» **Your task**
Starting at the first entry below, repeat all the data word for word and drop the pictures.

○ ○ ○ ○ ○

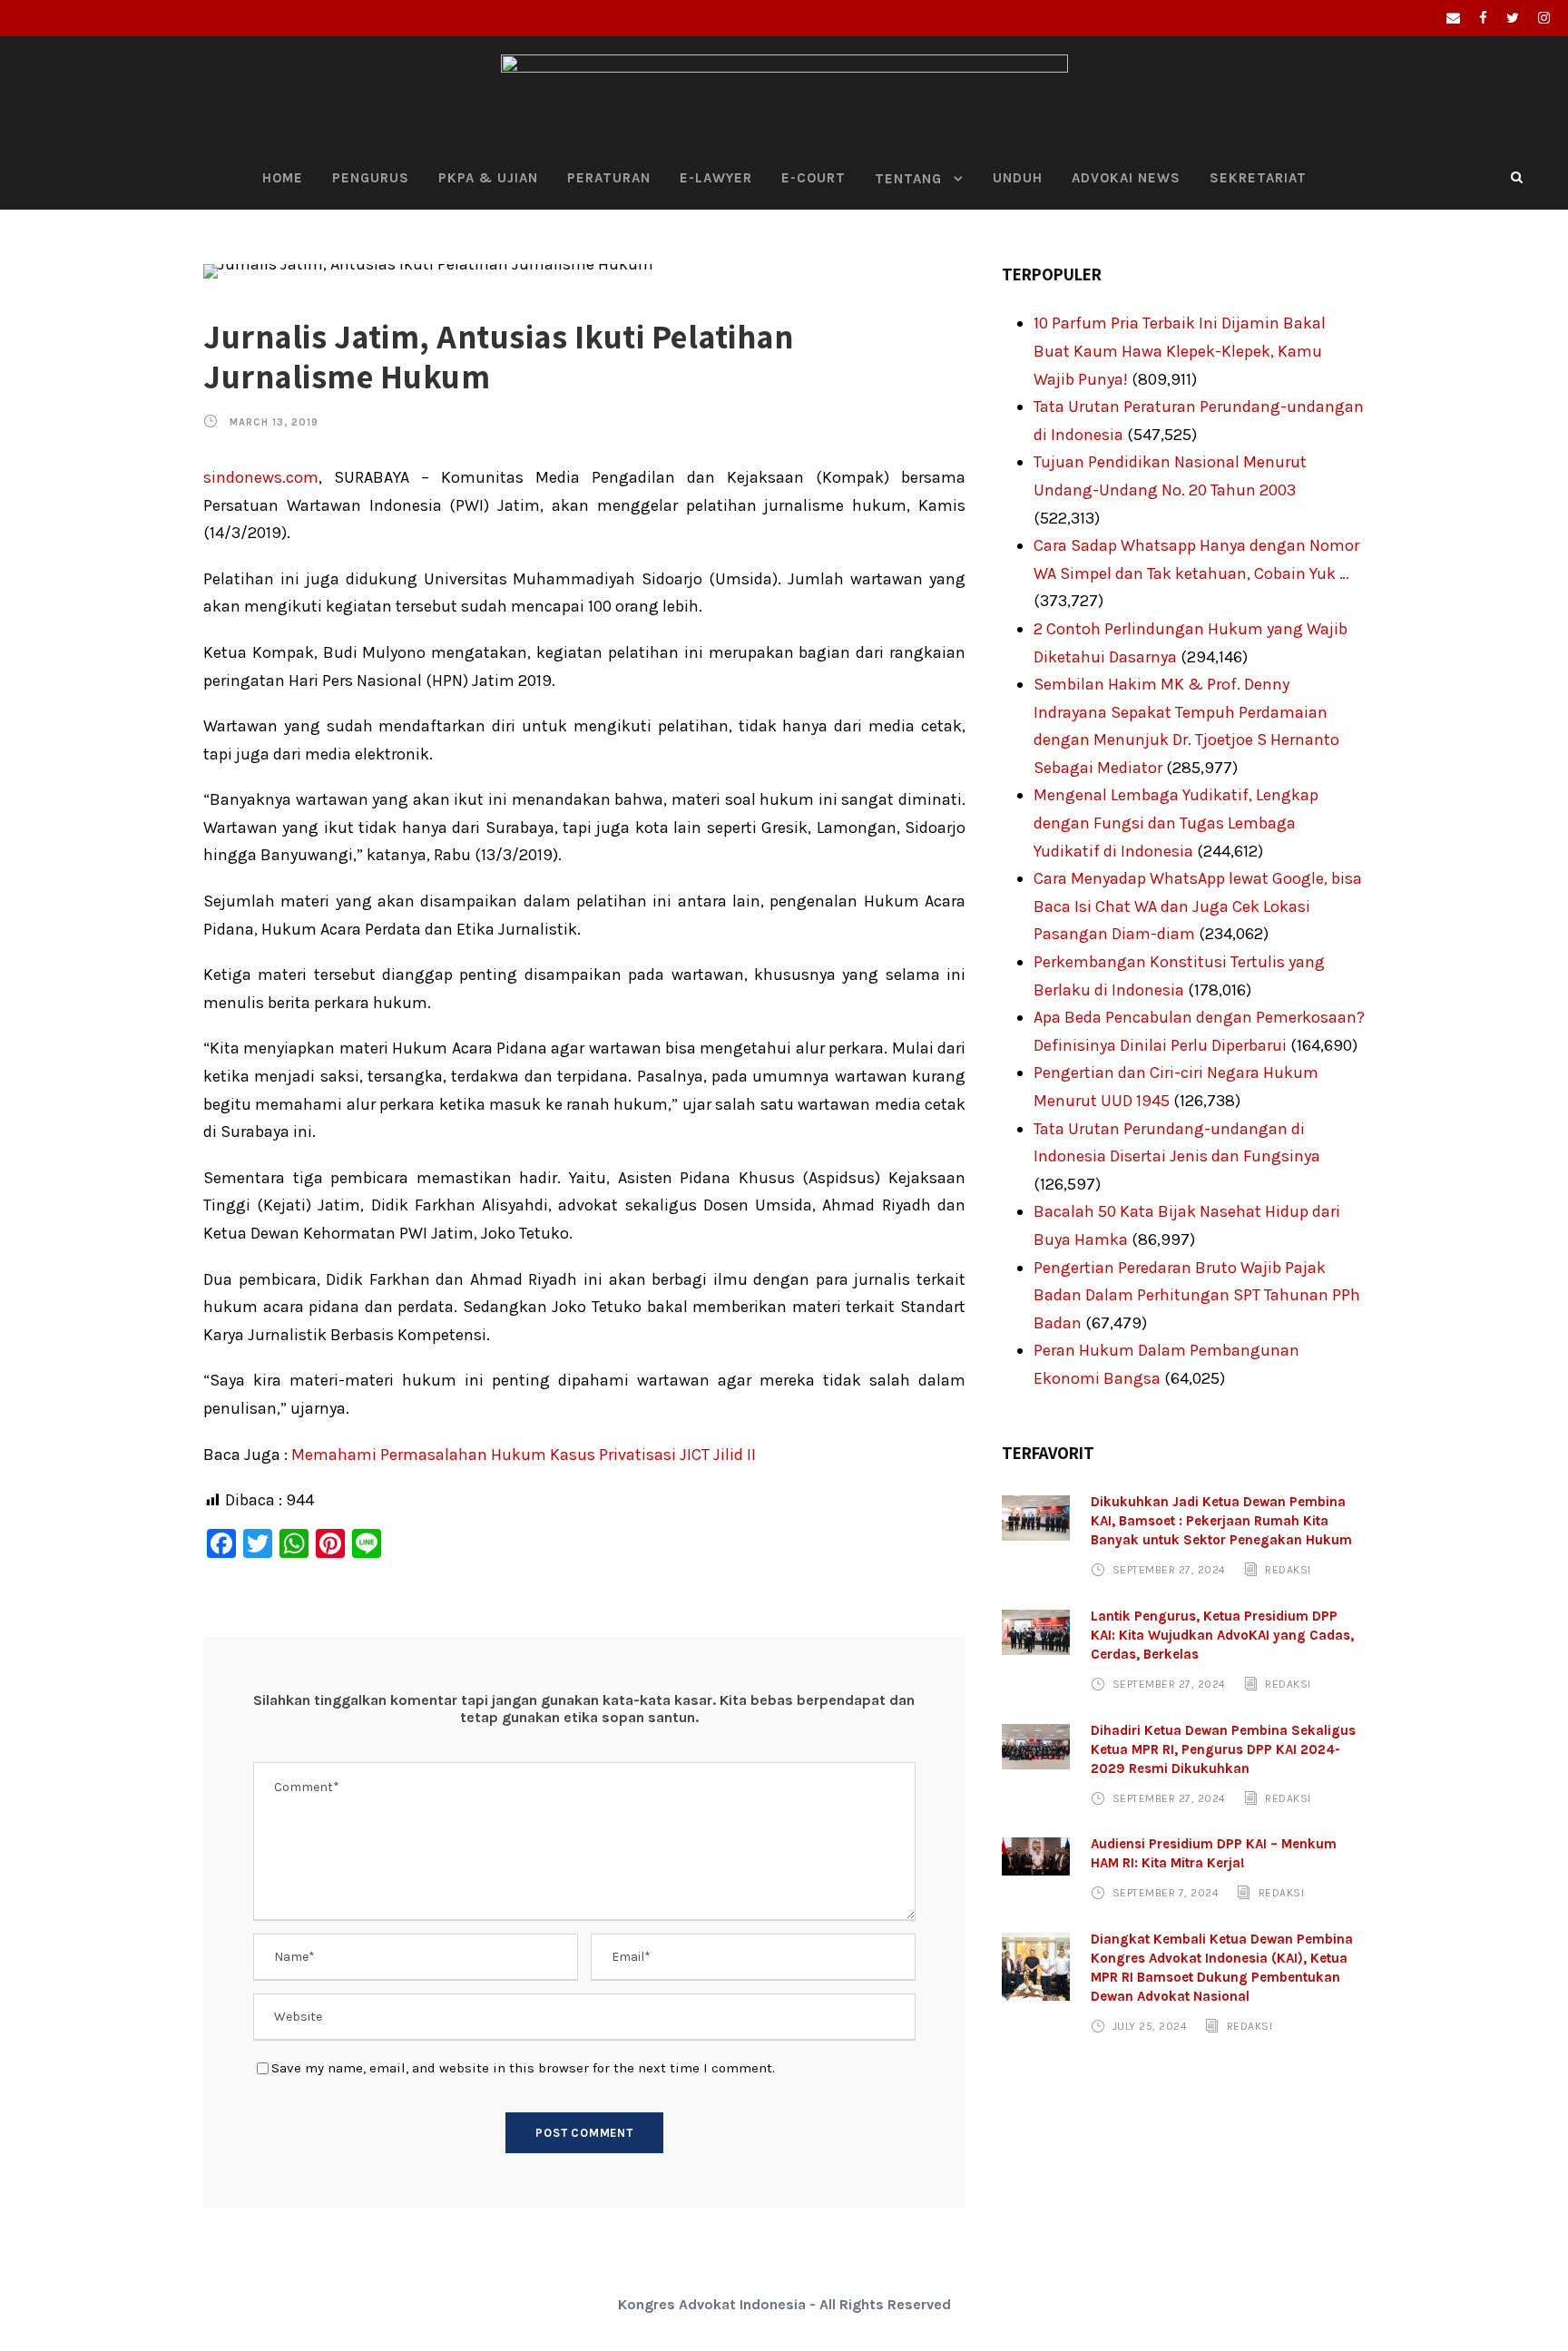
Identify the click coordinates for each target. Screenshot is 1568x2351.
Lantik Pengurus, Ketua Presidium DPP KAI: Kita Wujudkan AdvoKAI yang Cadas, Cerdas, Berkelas (1222, 1635)
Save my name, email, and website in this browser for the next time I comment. (523, 2068)
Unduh (1018, 178)
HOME (282, 178)
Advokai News (1126, 178)
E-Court (813, 178)
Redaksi (1288, 1569)
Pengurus (370, 178)
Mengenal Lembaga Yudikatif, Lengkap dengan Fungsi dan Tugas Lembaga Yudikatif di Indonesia (1176, 822)
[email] (1453, 18)
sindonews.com (260, 477)
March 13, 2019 (274, 422)
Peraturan (609, 178)
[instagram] (1544, 18)
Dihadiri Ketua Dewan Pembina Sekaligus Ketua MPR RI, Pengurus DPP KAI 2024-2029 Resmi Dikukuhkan (1223, 1749)
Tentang (908, 179)
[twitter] (1512, 18)
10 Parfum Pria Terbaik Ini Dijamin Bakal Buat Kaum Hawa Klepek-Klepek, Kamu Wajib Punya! (1180, 350)
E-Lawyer (716, 178)
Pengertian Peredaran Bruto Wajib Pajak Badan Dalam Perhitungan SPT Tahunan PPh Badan (1197, 1295)
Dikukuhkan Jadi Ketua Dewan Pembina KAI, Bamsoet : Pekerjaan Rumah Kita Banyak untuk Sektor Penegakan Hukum (1221, 1521)
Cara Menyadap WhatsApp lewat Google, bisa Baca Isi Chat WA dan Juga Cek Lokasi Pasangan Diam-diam (1198, 906)
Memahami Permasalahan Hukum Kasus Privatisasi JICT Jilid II (523, 1454)
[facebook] (1483, 18)
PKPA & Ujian (488, 178)
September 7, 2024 (1166, 1892)
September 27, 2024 (1169, 1569)
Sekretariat (1258, 178)
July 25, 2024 (1150, 2026)
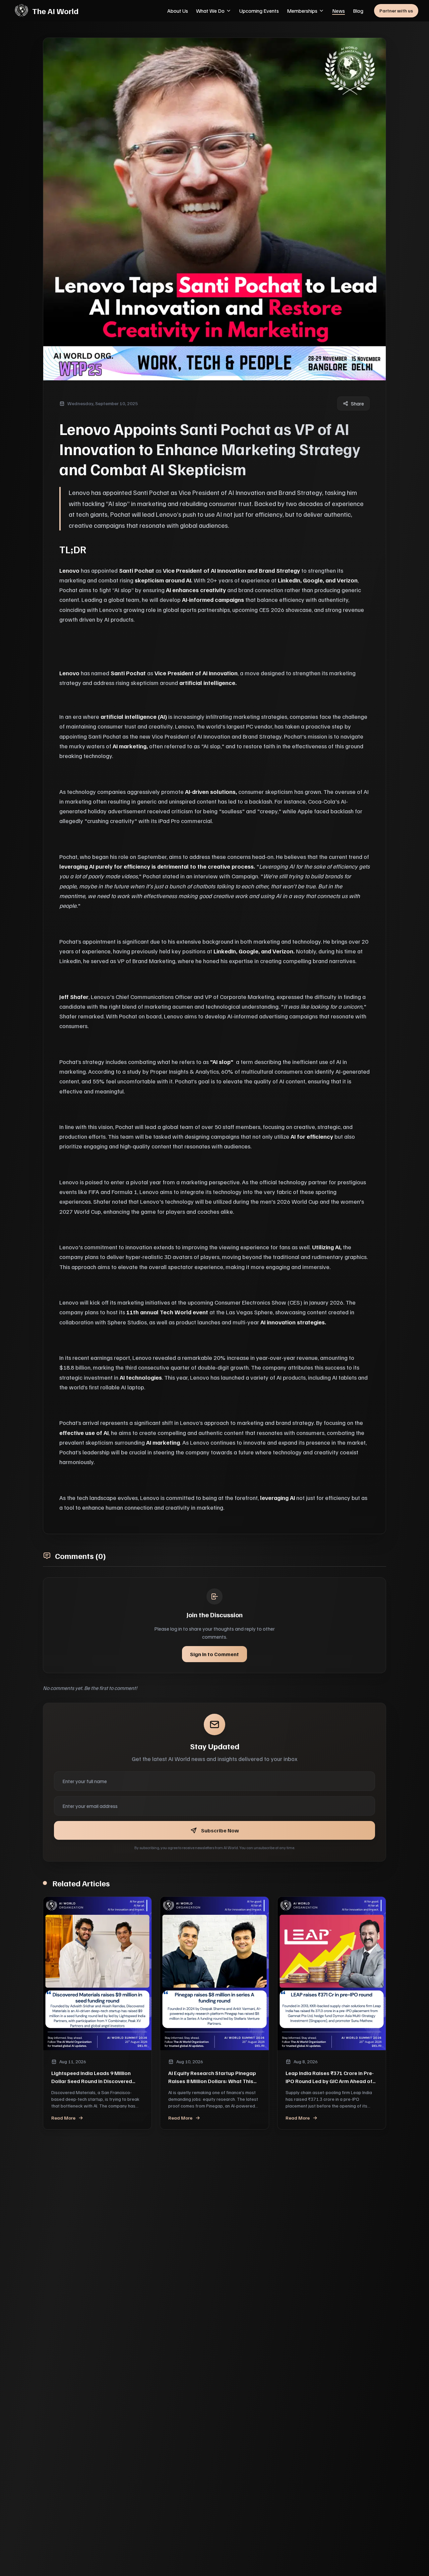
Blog (358, 10)
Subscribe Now (220, 1830)
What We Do (210, 10)
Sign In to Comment (214, 1654)
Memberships (302, 10)
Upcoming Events (259, 10)
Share (357, 403)
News (338, 10)
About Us (177, 10)
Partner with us (396, 10)
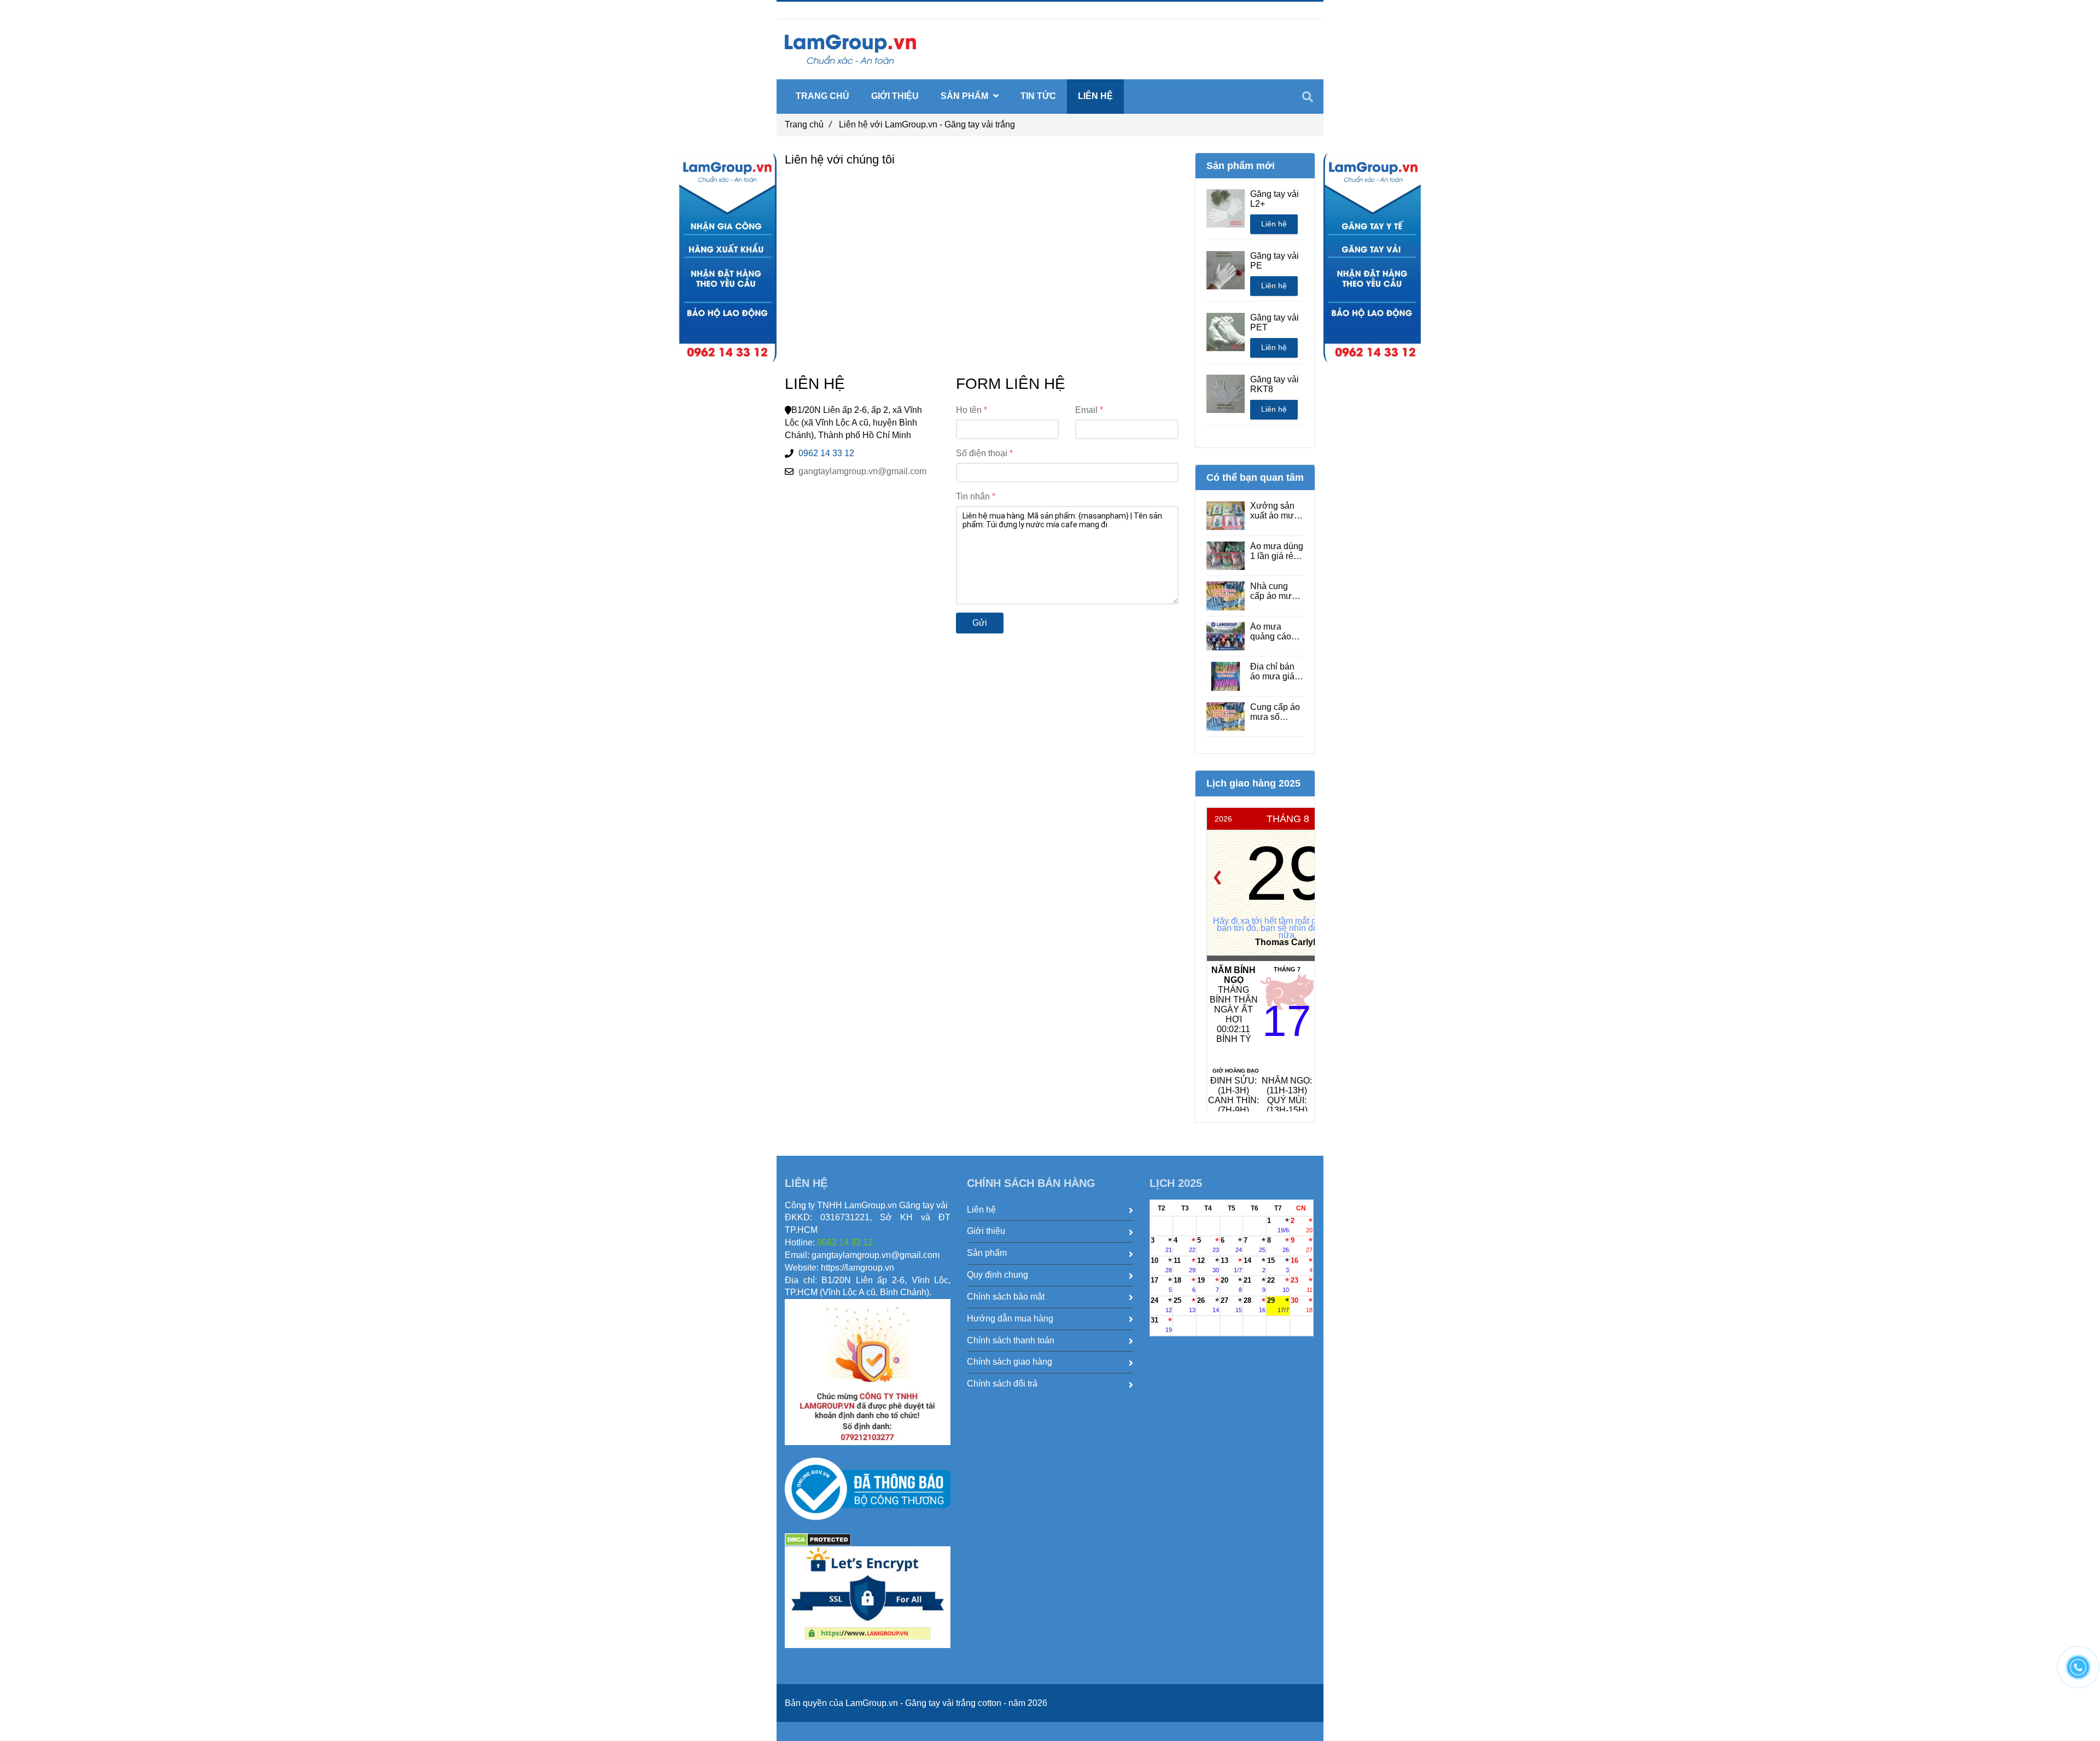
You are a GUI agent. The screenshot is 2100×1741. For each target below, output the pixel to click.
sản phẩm (965, 96)
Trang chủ (808, 124)
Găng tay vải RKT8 (1274, 384)
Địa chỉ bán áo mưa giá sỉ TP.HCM (1276, 672)
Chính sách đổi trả (1002, 1383)
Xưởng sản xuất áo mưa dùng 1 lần (1274, 511)
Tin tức (1038, 96)
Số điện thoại (981, 453)
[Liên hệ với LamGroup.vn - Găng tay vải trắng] (726, 258)
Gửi (979, 622)
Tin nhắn (973, 496)
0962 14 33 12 (826, 453)
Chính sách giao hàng (1009, 1361)
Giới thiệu (895, 96)
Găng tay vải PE (1274, 260)
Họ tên (969, 410)
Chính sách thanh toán (1010, 1340)
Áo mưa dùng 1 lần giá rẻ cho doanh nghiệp (1276, 551)
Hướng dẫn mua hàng (1010, 1318)
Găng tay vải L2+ (1274, 198)
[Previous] (1217, 878)
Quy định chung (997, 1274)
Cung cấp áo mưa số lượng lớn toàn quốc (1275, 712)
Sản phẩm (987, 1252)
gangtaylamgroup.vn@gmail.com (862, 471)
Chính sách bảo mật (1006, 1296)
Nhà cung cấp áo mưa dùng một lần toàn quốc (1275, 591)
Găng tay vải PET (1274, 322)
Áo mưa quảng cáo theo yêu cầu (1275, 632)
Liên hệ (1274, 223)
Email (1086, 410)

○ ○ ○ ○ ○

» **Response area**
Identify the click coordinates for each target. Screenshot is 1568x2351.
Lantik Pengurus, Ketua Presidium DPP KAI: Kita Wujudkan AdvoKAI yang Cadas, Cerdas, Berkelas (1222, 1635)
Save my name, email, and website in this browser for the next time I comment. (523, 2068)
Unduh (1018, 178)
HOME (282, 178)
Advokai News (1126, 178)
E-Court (813, 178)
Redaksi (1288, 1569)
Pengurus (370, 178)
Mengenal Lembaga Yudikatif, Lengkap dengan Fungsi dan Tugas Lembaga Yudikatif di Indonesia (1176, 822)
[email] (1453, 18)
sindonews.com (260, 477)
March 13, 2019 (274, 422)
Peraturan (609, 178)
[instagram] (1544, 18)
Dihadiri Ketua Dewan Pembina Sekaligus Ketua MPR RI, Pengurus DPP KAI 2024-2029 Resmi Dikukuhkan (1223, 1749)
Tentang (908, 179)
[twitter] (1512, 18)
10 Parfum Pria Terbaik Ini Dijamin Bakal Buat Kaum Hawa Klepek-Klepek, Kamu Wajib Punya! (1180, 350)
E-Lawyer (716, 178)
Pengertian Peredaran Bruto Wajib Pajak Badan Dalam Perhitungan SPT Tahunan PPh Badan (1197, 1295)
Dikukuhkan Jadi Ketua Dewan Pembina KAI, Bamsoet : Pekerjaan Rumah Kita Banyak untuk Sektor Penegakan Hukum (1221, 1521)
Cara Menyadap WhatsApp lewat Google, bisa Baca Isi Chat WA dan Juga Cek Lokasi Pasangan Diam-diam (1198, 906)
Memahami Permasalahan Hukum Kasus Privatisasi JICT Jilid II (523, 1454)
[facebook] (1483, 18)
PKPA & Ujian (488, 178)
September 7, 2024 (1166, 1892)
September 27, 2024 (1169, 1569)
Sekretariat (1258, 178)
July 25, 2024 (1150, 2026)
Blog (358, 10)
Subscribe Now (220, 1830)
What We Do (210, 10)
Sign In to Comment (214, 1654)
Memberships (302, 10)
Upcoming Events (259, 10)
Share (357, 403)
News (338, 10)
About Us (177, 10)
Partner with us (396, 10)
You are a GUI agent. The screenshot is 2100×1741. For each target below, output the pixel to click.
sản phẩm (965, 96)
Trang chủ (808, 124)
Găng tay vải RKT8 (1274, 384)
Địa chỉ bán áo mưa giá sỉ TP.HCM (1276, 672)
Chính sách đổi trả (1002, 1383)
Xưởng sản xuất áo mưa dùng 1 lần (1274, 511)
Tin tức (1038, 96)
Số điện thoại (981, 453)
[Liên hệ với LamGroup.vn - Găng tay vải trắng] (726, 258)
Gửi (979, 622)
Tin nhắn (973, 496)
0962 14 33 12 (826, 453)
Chính sách giao hàng (1009, 1361)
Giới thiệu (895, 96)
Găng tay vải PE (1274, 260)
Họ tên (969, 410)
Chính sách thanh toán (1010, 1340)
Áo mưa dùng 1 lần giá rẻ cho doanh nghiệp (1276, 551)
Hướng dẫn mua hàng (1010, 1318)
Găng tay vải L2+ (1274, 198)
[Previous] (1217, 878)
Quy định chung (997, 1274)
Cung cấp áo mưa số lượng lớn toàn quốc (1275, 712)
Sản phẩm (987, 1252)
gangtaylamgroup.vn@gmail.com (862, 471)
Chính sách bảo mật (1006, 1296)
Nhà cung cấp áo mưa dùng một lần toàn quốc (1275, 591)
Găng tay vải PET (1274, 322)
Áo mưa quảng cáo theo yêu cầu (1275, 632)
Liên hệ (1274, 223)
Email (1086, 410)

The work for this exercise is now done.